▶ [Exercise details]:
There is material below. Print exactly the lines starting at the line with "Open the request" and ending at the line with "Task: Select the Show SQL Pane icon", ends included, and no others.

▶ [Exercise data]:
.....
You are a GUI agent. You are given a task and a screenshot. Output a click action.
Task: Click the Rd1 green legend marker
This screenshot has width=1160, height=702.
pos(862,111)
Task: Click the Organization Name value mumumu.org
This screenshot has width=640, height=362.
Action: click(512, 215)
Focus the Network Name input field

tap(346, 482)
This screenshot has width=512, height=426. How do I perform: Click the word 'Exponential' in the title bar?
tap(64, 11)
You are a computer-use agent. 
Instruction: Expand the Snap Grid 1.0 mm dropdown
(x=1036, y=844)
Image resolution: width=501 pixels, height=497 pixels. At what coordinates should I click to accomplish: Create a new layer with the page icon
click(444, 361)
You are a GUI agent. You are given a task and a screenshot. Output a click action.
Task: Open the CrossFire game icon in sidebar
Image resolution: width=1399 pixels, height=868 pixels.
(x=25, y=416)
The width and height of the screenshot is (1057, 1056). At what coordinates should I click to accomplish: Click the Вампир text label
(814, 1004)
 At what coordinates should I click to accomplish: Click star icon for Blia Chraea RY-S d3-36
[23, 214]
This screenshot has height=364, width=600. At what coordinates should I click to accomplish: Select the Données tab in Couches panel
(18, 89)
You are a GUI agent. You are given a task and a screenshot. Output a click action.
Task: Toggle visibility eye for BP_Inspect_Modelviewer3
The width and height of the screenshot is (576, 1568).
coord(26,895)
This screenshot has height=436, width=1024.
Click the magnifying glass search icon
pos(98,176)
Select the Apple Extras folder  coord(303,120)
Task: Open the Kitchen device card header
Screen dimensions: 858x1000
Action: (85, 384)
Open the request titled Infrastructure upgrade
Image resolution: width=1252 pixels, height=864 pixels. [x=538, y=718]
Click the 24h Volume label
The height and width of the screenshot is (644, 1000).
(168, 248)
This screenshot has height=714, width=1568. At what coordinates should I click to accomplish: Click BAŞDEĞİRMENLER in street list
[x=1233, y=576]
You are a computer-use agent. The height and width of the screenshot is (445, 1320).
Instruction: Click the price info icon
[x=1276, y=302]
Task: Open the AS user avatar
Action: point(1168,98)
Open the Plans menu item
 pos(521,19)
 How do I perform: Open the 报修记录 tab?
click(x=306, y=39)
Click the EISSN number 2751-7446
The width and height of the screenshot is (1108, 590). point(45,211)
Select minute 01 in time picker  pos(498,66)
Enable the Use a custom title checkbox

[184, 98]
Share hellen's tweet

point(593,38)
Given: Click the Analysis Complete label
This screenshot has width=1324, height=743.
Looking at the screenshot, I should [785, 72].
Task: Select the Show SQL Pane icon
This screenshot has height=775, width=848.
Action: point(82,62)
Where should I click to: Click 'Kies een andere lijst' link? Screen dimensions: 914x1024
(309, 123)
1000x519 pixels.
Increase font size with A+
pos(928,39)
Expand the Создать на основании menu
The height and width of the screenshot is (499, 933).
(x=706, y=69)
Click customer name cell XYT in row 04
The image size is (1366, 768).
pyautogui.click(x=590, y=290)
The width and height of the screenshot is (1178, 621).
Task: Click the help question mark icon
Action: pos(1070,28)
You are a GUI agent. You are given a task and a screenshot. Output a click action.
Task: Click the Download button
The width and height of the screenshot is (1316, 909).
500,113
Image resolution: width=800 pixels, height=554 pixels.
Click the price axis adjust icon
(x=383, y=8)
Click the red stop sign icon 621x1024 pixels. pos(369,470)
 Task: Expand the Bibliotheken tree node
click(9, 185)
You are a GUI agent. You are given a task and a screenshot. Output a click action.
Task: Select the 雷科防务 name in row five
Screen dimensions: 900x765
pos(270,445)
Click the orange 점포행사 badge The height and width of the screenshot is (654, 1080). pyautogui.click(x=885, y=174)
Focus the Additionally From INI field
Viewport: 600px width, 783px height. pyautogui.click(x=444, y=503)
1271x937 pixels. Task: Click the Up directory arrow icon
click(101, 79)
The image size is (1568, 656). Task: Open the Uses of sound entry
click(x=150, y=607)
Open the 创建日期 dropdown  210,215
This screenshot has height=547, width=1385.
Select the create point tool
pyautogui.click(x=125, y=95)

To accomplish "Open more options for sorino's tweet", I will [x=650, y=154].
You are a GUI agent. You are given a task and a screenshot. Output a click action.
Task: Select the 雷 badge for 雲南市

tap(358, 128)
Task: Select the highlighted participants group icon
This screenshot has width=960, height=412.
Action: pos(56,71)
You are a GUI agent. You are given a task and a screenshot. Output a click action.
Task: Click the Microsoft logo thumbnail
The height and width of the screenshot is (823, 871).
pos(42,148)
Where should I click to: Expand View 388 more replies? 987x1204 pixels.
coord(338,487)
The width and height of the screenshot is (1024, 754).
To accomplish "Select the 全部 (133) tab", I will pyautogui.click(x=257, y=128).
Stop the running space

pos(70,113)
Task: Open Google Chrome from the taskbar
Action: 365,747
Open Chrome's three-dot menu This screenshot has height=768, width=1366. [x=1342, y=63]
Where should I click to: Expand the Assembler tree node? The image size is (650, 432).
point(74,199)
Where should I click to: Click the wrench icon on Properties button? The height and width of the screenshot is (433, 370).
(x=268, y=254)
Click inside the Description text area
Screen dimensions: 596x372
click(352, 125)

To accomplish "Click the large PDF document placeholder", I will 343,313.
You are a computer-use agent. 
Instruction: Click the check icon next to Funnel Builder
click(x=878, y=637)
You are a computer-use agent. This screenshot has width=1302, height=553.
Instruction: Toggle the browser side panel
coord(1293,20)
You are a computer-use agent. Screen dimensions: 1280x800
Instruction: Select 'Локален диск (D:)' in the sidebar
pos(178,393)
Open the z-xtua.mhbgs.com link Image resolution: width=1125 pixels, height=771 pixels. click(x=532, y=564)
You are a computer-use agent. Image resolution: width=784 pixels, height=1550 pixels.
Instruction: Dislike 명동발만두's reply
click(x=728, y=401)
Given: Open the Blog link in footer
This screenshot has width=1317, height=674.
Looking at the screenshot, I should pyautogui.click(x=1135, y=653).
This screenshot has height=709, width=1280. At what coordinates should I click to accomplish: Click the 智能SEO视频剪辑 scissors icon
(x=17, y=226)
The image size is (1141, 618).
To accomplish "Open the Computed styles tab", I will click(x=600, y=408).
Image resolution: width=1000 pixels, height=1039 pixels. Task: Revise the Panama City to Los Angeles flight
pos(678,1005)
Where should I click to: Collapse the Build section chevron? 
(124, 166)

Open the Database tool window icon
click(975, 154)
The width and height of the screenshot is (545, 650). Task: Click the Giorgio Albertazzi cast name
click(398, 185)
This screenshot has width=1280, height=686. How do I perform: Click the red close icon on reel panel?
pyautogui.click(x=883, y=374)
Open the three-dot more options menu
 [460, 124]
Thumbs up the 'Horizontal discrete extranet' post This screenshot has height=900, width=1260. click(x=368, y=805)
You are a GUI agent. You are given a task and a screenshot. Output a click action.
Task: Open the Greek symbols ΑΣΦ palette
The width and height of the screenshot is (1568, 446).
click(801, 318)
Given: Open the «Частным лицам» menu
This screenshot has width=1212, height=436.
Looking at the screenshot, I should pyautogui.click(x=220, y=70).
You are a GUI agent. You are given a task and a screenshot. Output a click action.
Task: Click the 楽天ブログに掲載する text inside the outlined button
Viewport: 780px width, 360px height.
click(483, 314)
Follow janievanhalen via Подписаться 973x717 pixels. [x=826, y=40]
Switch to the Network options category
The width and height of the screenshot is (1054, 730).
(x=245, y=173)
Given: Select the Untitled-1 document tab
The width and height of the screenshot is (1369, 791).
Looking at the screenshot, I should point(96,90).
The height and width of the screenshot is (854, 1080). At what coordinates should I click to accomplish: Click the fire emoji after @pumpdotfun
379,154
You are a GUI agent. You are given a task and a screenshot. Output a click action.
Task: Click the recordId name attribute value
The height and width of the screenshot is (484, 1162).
.....
▶ [Output of the task]:
Open the request titled Infrastructure upgrade
Image resolution: width=1252 pixels, height=864 pixels. [x=538, y=718]
Click the 24h Volume label
The height and width of the screenshot is (644, 1000).
(168, 248)
This screenshot has height=714, width=1568. At what coordinates should I click to accomplish: Click BAŞDEĞİRMENLER in street list
[x=1233, y=576]
You are a computer-use agent. The height and width of the screenshot is (445, 1320).
Instruction: Click the price info icon
[x=1276, y=302]
Task: Open the AS user avatar
Action: point(1168,98)
Open the Plans menu item
 pos(521,19)
 How do I perform: Open the 报修记录 tab?
click(x=306, y=39)
Click the EISSN number 2751-7446
The width and height of the screenshot is (1108, 590). point(45,211)
Select minute 01 in time picker  pos(498,66)
Enable the Use a custom title checkbox

[184, 98]
Share hellen's tweet

point(593,38)
Given: Click the Analysis Complete label
This screenshot has width=1324, height=743.
Looking at the screenshot, I should [785, 72].
Task: Select the Show SQL Pane icon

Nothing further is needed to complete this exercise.